§ Problem:
Return the lines below in which the string "Kick" occurs.

§ Provided information:
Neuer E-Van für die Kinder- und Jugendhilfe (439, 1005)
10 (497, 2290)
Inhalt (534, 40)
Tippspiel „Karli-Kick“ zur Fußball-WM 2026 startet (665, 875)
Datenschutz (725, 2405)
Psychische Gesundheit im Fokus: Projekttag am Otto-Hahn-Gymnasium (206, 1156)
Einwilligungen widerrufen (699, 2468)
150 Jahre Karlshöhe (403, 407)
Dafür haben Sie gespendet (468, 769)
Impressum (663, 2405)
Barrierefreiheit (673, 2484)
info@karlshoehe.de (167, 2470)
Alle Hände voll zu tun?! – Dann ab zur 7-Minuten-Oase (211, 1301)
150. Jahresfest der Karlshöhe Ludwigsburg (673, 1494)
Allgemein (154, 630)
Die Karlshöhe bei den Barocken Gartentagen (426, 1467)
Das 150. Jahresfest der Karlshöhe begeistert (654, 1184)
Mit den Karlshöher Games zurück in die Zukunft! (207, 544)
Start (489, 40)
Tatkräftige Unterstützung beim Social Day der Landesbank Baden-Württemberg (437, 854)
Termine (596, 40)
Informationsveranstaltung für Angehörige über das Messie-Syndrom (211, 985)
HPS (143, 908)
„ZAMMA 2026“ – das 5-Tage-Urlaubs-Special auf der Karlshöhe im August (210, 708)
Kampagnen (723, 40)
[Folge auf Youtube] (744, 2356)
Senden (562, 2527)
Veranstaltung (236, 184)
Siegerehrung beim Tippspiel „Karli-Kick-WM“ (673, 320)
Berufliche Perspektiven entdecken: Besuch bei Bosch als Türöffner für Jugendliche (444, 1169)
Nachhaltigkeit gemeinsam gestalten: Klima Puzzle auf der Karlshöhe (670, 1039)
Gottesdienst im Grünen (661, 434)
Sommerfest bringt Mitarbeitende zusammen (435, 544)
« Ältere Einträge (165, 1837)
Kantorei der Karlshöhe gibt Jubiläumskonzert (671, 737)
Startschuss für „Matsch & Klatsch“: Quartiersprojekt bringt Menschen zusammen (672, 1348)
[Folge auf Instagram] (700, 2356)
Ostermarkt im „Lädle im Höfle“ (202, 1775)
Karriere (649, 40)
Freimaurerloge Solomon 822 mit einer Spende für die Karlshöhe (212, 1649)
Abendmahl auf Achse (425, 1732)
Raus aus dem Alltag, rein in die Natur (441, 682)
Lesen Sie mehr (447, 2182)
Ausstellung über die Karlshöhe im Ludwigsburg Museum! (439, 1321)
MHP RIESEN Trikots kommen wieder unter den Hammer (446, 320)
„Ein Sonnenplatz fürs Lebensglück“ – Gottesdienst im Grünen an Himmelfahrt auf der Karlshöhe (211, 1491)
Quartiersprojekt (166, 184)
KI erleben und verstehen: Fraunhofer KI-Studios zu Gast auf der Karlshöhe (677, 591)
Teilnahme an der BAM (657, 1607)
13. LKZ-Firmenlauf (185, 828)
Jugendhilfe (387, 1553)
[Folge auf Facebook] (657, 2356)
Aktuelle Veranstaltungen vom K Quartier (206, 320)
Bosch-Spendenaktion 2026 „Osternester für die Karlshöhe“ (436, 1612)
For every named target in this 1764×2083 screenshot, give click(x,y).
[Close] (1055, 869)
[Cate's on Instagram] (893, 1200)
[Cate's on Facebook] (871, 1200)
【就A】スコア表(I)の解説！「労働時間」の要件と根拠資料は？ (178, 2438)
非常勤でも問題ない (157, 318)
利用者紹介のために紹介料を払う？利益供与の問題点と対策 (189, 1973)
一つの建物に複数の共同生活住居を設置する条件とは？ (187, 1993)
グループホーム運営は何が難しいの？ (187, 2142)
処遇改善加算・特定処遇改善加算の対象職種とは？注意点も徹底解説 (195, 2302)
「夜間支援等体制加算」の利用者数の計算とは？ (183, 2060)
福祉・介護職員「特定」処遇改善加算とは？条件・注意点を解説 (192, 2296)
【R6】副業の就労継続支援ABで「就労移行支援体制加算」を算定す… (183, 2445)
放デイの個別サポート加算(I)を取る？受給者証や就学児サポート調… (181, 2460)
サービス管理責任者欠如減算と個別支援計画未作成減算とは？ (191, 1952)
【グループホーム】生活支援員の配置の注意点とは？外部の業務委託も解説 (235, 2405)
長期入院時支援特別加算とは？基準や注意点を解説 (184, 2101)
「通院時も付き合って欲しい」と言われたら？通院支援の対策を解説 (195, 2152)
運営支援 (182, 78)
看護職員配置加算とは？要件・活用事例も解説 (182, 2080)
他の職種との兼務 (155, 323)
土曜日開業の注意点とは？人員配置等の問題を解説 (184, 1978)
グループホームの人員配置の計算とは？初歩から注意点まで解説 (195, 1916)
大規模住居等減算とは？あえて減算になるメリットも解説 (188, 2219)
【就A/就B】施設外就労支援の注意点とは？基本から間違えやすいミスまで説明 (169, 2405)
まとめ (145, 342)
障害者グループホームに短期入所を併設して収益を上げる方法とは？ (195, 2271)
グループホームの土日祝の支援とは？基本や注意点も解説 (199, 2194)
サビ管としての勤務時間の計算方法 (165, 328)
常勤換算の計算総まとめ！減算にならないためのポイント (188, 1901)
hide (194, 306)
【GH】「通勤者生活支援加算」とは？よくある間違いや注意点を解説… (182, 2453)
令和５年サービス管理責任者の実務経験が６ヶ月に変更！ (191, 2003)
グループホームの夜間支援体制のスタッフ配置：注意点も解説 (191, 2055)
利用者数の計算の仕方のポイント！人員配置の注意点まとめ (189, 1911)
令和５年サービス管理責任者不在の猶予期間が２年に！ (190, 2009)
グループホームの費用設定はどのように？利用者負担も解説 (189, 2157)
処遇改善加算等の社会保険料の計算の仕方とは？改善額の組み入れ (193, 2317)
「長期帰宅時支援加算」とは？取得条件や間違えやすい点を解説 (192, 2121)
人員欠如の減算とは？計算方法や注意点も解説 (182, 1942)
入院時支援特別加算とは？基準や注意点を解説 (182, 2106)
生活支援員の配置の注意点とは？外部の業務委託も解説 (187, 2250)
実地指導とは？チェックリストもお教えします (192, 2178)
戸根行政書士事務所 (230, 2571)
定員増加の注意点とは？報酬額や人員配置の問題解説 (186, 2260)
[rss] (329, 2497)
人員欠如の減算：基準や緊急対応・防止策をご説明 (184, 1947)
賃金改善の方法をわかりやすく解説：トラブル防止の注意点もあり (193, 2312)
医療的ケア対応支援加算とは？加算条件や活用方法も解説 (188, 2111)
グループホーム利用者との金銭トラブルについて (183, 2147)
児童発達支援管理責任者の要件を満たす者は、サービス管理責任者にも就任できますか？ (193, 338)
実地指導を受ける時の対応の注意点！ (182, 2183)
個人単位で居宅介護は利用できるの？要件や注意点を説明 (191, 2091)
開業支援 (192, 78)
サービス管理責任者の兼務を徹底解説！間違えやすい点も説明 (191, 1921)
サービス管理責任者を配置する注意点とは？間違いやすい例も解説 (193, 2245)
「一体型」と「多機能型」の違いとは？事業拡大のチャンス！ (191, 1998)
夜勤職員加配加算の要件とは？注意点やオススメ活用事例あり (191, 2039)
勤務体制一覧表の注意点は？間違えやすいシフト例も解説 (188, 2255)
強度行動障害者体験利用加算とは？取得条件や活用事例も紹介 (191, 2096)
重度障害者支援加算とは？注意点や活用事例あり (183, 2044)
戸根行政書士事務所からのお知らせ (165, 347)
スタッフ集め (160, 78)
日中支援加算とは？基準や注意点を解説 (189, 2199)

§ Solved problem:
Tippspiel „Karli-Kick“ zur Fußball-WM 2026 startet (665, 875)
Siegerehrung beim Tippspiel „Karli-Kick-WM“ (673, 320)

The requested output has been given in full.